Furthermore, the article talks of “For Home Ready” (Za dom spremni) chant heard at soccer games in Australia as the Ustashe or Nazi catchcry! The Ustashes had used that salute in World War Two but it stems from centuries back and Croatian fight for freedom. If one was to pay heed to statements like those found in this article in The Age regarding the chant, it comes to mind that World War Two “For Home and Country” slogans often seen in Britain may also have stemmed from Nazism as well! It needs to be said that any young person of Croatian descent using that chant at soccer games or in public it is above all a symbol of love for one’s ancestors who suffered greatly for freedom. They chanted it in the 17th century against the Habsburg absolute rule, they chanted it even in Australia during 19th century to First World War when Croatia was under the control Austro-Hungarian Empire, they chanted it during and post-World War One when Croatia was controlled by Serbian Monarchy, they chanted it during World War Two when Croatia fought to be free of Serb Monarchy and free of Josip Broz Tito’s communism, they chanted it in 1990’s while fighting off Serb and communist Yugoslavia. They always chanted “For Home Ready” to be free and sovereign people as they once were and were entitled to under self-preservation principles.    

As per a clearly palpable political agenda The Age has with this article coloured the entire Croatian immigration (community) to Australia with the same stroke of what tends to feel like harassment and vilification. The authors here unequivocally state that “Srecko Rover, (was) a man who would play a pivotal role in the emerging Croatian community in Australia.” This is an unforgivable lie and hateful innuendo! Have these journalists taken a good look at the fact and profile of Croatian community in Australia? Obviously not! The purpose of this article seems to me like many from the past in Australian media: serving a political agenda that has nothing to do with the truth or facts when it comes to Croats. For what reason I do not know but I guess many could take a gander and conclude there is an attempt to purposefully paint an ugly picture.

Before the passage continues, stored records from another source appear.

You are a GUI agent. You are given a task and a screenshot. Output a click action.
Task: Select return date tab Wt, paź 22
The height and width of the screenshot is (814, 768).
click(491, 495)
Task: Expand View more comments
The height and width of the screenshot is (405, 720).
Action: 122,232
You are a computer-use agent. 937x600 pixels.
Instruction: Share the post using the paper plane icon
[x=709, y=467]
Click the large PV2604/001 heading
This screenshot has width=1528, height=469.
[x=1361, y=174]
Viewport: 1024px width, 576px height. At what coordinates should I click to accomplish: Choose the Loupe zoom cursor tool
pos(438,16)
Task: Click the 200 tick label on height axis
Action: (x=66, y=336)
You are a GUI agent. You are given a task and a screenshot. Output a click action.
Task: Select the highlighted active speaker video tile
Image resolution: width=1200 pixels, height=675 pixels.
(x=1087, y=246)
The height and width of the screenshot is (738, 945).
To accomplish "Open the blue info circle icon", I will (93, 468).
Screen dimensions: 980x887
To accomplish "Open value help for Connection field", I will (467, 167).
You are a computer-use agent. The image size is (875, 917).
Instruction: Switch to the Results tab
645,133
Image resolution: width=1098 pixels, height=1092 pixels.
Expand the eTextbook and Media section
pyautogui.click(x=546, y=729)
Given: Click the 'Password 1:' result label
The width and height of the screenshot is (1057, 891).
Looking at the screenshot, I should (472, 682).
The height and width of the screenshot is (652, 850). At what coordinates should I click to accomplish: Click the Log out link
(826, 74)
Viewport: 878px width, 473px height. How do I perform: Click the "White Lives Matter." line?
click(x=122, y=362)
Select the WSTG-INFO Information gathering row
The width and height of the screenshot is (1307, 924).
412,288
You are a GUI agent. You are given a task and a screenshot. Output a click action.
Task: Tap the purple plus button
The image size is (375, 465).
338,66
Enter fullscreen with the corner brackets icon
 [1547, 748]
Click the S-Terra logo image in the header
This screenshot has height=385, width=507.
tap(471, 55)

This article of mine, of course, is not to justify any actual crimes ever committed in pursuit of independence even though the world has upheld the right to self-determination of any people as a nation while individual crimes perpetrated in the process are detestable and abhorrent. The above said article in The Age does not itself present a clear reason as to why, seemingly out of nowhere, a part of the Croatian community is attacked for its WWII symbols and all others, like the Serbian community, are spared the abuse. I assume, that is, that the reason for writing this article may lie in the Australian recent legislature on banning Nazi memorabilia. Indeed, that is a good move by the government in my book but unless other totalitarian regimes’ symbols are also banned that legislation will not stop intolerance for unfairness and double standards.  I hope that the symbols of all totalitarian regimes, including the communist will be banned. After all, the latter has murdered more than a hundred million innocent people, who also deserve justice, not just the Holocaust victims. But then again, will various trade deals with communist regimes not “permit” such due justice? I, for one, would like to read an article in The Age on communist symbols of hate and how they affect members of Australian communities. There is certainly plenty of Australians who have fled the horrors of communism from various countries, not just Croatia.

The intended banning of the swastika begs the question: why is there no banning of the communist five-pointed red star or the ISIS flag? Both also symbolise hateful ideologies that led to genocide of politically undesirable millions or as in ISIS case the attempted genocide of minority communities – Yazidis and Christians. If we apply the same rationale behind the calls to ban Nazi symbols, then we should apply it to expressions of all violent so-called extremist movements.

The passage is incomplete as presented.